My project is a somewhat crazy attempt to locate Austin Clarke’s writing within the thematic and generic boundaries of Canadian modernism. Why crazy? Well, what does Clarke’s work – even his early writing – have to do with Canadian modernism? What generic and thematic connections are there between Canadian modernism and Clarke’s work? In addition to addressing these specific questions, I am also interested in why Clarke’s writing – particularly his early work – has been largely ignored by Canadian and Caribbean critics alike. My working thesis is that the untimeliness of these works – coming too late for modernism and too early to be qualified as ‘multicultural writing’ – the generic hybridity of Clarke’s early writing, and the transnational quality of these early works has baffled critics. I focus on Clarke’s first novel, The Survivors of the Crossing, a transnational Canadian novel concerned with questions of race and nation that was written throughout the 1950s and 1960s and published in 1964 (before Klinck’s Literary History of Canada!). The transnational bent of Clarke’s early novels, the focus on representations of race and racism in pre-multicultural Canada, and the formal qualities of Clarke’s work all made it difficult for Canadian critics in the 1960s and 70s to place Clarke’s writing within a familiar framework. Thus his early novels have received virtually no critical attention despite being notable commercial successes.
To attempt to understand this gap in Canadian scholarship I’m beginning with the provocative hypothesis that Survivors may be understood as an instance of late modernism in Canada. It is perhaps an instance of what Kronfeld calls “marginal modernisms” that lie beyond “the powerful cartographic paradigm: international modernism = Europe + United States” (4). However, the question remains: what aesthetic / formal / thematic elements in Clarke’s work might locate Survivors within Canadian modernism? And if the text can be identified as a form of late modernism, how might it redefine aspects of modernist Canadian fiction? Survivors begins with a letter from Canada to plantation workers in the Caribbean. The letter writer locates Canada at the center of global modernity, insisting that “Canada is a real first-class place!” and that “the word Canada mean something like progressiveness!” (9 – 10). The novel thus seems to invert colonial modernity by recasting Canada as a sign of modernity and contemporaneity and the British system of plantation labour as the relic of a less progressive era.
Movement is also a central theme of the novel as it is the movement of Caribbean people to Canada that leads the characters to see the plantation system anew. Clarke’s novel thus accords with Glenn Willmott’s argument that “The grounding of experience of modernity … in modern Canadian fiction is, therefore, not that of the dichotomy between or movement from the country to the town or city – the dichotomy of rural versus urban – but the deconstruction of that dichotomy or movement … the subtle ‘urbanization’ of the countryside itself” (152). In this case, however, it is the Caribbean countryside that is urbanized with Canada figured as a sign of global modernity. In what ways, then, does Clarke’s reimagining of Canada as a sign of modernity transform the manner in which he engages with the themes and motifs of Canadian modernism?

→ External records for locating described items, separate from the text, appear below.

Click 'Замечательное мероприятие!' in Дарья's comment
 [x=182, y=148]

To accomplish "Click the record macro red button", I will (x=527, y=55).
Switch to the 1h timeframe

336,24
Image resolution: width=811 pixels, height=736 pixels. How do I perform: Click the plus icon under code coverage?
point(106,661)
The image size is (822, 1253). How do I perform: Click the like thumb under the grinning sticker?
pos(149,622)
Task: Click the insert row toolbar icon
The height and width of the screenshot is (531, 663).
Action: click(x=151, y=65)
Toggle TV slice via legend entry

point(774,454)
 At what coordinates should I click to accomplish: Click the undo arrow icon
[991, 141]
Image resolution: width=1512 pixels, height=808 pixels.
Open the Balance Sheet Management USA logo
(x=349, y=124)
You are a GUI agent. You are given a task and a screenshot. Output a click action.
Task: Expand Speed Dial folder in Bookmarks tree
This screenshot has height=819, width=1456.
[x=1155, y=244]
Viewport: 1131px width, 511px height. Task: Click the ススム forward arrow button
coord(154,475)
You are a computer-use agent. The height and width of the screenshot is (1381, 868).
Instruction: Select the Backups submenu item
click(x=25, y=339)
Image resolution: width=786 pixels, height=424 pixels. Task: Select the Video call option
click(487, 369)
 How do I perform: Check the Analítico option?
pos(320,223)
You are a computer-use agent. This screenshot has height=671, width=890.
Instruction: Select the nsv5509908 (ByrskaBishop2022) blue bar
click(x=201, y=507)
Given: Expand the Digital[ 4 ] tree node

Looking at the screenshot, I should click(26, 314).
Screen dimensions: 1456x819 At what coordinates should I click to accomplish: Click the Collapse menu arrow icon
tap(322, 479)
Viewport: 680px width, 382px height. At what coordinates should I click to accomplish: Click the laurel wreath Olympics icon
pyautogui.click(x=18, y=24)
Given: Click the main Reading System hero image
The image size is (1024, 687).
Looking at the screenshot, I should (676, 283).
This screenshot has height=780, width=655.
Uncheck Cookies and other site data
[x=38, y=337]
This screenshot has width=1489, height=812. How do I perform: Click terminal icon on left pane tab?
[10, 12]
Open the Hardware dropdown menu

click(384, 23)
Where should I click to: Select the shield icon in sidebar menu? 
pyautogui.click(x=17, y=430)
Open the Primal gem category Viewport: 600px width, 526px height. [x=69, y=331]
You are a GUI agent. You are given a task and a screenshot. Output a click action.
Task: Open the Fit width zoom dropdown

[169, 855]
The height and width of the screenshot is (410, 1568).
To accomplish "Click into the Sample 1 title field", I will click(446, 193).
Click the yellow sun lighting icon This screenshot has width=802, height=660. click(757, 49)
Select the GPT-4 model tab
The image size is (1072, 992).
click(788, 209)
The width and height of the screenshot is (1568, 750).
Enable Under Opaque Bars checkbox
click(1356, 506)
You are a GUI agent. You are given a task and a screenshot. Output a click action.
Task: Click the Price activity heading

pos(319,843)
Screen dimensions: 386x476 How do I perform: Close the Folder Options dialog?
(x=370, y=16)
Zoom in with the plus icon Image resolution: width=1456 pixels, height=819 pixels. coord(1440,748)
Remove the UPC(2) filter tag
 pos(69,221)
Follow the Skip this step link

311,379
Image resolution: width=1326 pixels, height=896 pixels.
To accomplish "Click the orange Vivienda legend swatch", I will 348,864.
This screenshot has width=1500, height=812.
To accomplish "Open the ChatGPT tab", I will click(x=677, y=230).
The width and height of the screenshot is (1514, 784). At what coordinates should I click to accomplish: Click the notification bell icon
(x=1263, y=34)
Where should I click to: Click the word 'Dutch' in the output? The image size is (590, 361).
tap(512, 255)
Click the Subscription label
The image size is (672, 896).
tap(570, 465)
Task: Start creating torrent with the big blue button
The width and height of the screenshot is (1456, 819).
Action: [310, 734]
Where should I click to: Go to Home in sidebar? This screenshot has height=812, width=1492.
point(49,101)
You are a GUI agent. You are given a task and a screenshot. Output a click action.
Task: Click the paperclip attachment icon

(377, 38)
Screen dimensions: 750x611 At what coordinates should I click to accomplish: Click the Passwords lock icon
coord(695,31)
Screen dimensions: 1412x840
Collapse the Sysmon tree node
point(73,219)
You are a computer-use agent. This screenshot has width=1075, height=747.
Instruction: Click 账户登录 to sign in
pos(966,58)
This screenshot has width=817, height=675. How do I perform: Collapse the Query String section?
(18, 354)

I am using topic modeling and Vocabulary Management Profiling software to try and answer these numerous questions. Topic modeling is a digital method of textual analysis that identifies recurring ‘topics’ or themes in a text and the relations between various topics within a single text or across multiple texts. I investigate the ways that topic modeling can help us understand the relationship between depictions of movement and space in Clarke’s novel. I am working in the William Ready Archives at McMaster University where Clarke’s archives (more than 22m of material!) are stored. I am also using Vocabulary Management Profiling software, which identifies marked shifts in an author’s use of language; I use this tool to assess the relationship between Clarke’s use of nation language and conventional English. I am particularly interested in tracing how Clarke’s use of nation language changes across drafts of the novel and may be affected by editorial intervention.
I’m still in the beginning stages of my project – scanning the multiple drafts of Clarke’s novel, converting the images into documents, and exploring the different methods for topic modeling. However, I hope that these methods will provide insight into the relationship between Clarke’s first novel and Canadian modernism and that Clarke’s work will provide a useful case study for understanding the implications of these digital methods of textual analysis.